The botanists who endeavoured to aid in determining the matter by their own observations may be distinguished into those, to whom the important point was the enquiry whether the pollen is absolutely necessary to the formation of seed, such as Bradley, Logan, Miller, and Gleditsch, and those who like Geoffrey and Morland assumed that sexuality was no longer an open question, and who were bent on observing in what way the pollen effects fertilisation in the ovule.

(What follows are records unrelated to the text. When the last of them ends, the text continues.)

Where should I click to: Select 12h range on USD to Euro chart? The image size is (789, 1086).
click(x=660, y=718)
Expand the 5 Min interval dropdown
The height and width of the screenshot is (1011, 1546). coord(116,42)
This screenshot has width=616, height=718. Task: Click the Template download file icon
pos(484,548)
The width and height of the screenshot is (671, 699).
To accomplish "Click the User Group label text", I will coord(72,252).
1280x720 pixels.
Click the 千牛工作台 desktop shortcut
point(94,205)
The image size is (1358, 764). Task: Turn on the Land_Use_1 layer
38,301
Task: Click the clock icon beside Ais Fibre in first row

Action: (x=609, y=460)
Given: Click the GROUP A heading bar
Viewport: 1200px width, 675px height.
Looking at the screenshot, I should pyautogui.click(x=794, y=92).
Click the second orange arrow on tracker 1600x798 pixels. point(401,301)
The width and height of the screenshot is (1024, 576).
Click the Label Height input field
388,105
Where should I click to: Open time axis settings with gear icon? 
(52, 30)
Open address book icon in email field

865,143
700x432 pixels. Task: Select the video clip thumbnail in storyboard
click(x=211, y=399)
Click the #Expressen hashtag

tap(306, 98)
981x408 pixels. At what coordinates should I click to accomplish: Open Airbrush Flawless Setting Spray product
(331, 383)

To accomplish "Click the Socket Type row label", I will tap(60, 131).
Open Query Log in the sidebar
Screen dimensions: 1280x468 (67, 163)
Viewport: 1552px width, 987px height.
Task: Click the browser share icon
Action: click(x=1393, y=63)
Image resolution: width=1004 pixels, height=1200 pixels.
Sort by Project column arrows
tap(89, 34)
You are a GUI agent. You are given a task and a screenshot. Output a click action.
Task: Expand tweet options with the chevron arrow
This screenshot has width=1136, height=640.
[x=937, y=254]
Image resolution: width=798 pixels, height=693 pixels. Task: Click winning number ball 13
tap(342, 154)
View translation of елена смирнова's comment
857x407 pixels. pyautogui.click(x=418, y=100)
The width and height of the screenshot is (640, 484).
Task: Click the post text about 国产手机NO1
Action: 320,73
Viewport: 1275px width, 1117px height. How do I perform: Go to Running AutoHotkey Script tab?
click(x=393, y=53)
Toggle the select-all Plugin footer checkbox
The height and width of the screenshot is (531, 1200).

But there was another class of writers altogether, who, believing that they could deal with the subject without making observations and experiments of their own, either like Leibnitz, Burckhard, and Vaillant, simply accepted the results of the observations of others on general grounds, or like Linnaeus and his disciples, endeavoured to draw fresh proofs from philosophical principles, or like Tournefort and Pontedera, simply rejected the idea of sexuality in plants. Lastly, we might mention Patrick Blair who did nothing himself, but merely appropriated the general results of Camerarius' observations, and has had his reward in being quoted even by German writers as one of the founders of the sexual theory[1].

We have now to see what was really brought to light by further experiment and observation. Bradley appears to have been the first who experimented on hermaphrodite flowers with a view to establish the sexuality of plants ('New improve-


  1. See Patrick Blair's 'Botanic Essays,' in two parts (1720), pp. 242-276. Even the Latin ode is borrowed without acknowledgment.